[Saved data entries]
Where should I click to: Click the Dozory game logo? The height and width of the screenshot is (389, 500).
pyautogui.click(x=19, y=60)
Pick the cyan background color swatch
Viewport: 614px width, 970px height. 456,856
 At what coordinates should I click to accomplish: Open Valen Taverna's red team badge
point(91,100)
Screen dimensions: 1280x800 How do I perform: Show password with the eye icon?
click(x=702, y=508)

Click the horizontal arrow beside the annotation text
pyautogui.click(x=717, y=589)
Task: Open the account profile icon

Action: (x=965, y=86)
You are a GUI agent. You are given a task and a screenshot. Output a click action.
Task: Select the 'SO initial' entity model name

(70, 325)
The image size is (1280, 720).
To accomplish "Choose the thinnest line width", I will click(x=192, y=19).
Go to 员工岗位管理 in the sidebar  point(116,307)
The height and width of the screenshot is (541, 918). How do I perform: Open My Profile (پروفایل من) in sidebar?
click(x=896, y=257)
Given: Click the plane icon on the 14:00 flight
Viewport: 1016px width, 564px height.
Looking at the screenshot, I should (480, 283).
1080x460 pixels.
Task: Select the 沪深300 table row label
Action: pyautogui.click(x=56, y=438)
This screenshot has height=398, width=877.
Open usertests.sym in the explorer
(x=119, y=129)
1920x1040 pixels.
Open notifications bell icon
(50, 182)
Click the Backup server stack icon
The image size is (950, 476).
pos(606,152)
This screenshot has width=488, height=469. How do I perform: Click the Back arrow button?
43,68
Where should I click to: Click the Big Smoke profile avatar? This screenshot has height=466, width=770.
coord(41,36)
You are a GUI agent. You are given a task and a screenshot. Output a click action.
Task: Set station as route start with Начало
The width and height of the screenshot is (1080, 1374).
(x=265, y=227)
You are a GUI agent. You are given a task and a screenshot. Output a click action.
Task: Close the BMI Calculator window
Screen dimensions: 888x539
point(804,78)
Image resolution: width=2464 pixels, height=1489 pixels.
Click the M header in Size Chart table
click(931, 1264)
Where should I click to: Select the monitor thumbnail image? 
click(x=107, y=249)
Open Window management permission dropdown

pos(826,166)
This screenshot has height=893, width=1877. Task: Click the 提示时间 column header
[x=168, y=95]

Assigned task
Only the lines from the one containing "This screenshot has width=488, height=469." through the last line of the records are to be set down, exactly as they appear.

Exercise solution
This screenshot has width=488, height=469. How do I perform: Click the Back arrow button?
43,68
Where should I click to: Click the Big Smoke profile avatar? This screenshot has height=466, width=770.
coord(41,36)
You are a GUI agent. You are given a task and a screenshot. Output a click action.
Task: Set station as route start with Начало
The width and height of the screenshot is (1080, 1374).
(x=265, y=227)
You are a GUI agent. You are given a task and a screenshot. Output a click action.
Task: Close the BMI Calculator window
Screen dimensions: 888x539
point(804,78)
Image resolution: width=2464 pixels, height=1489 pixels.
Click the M header in Size Chart table
click(931, 1264)
Where should I click to: Select the monitor thumbnail image? 
click(x=107, y=249)
Open Window management permission dropdown

pos(826,166)
This screenshot has height=893, width=1877. Task: Click the 提示时间 column header
[x=168, y=95]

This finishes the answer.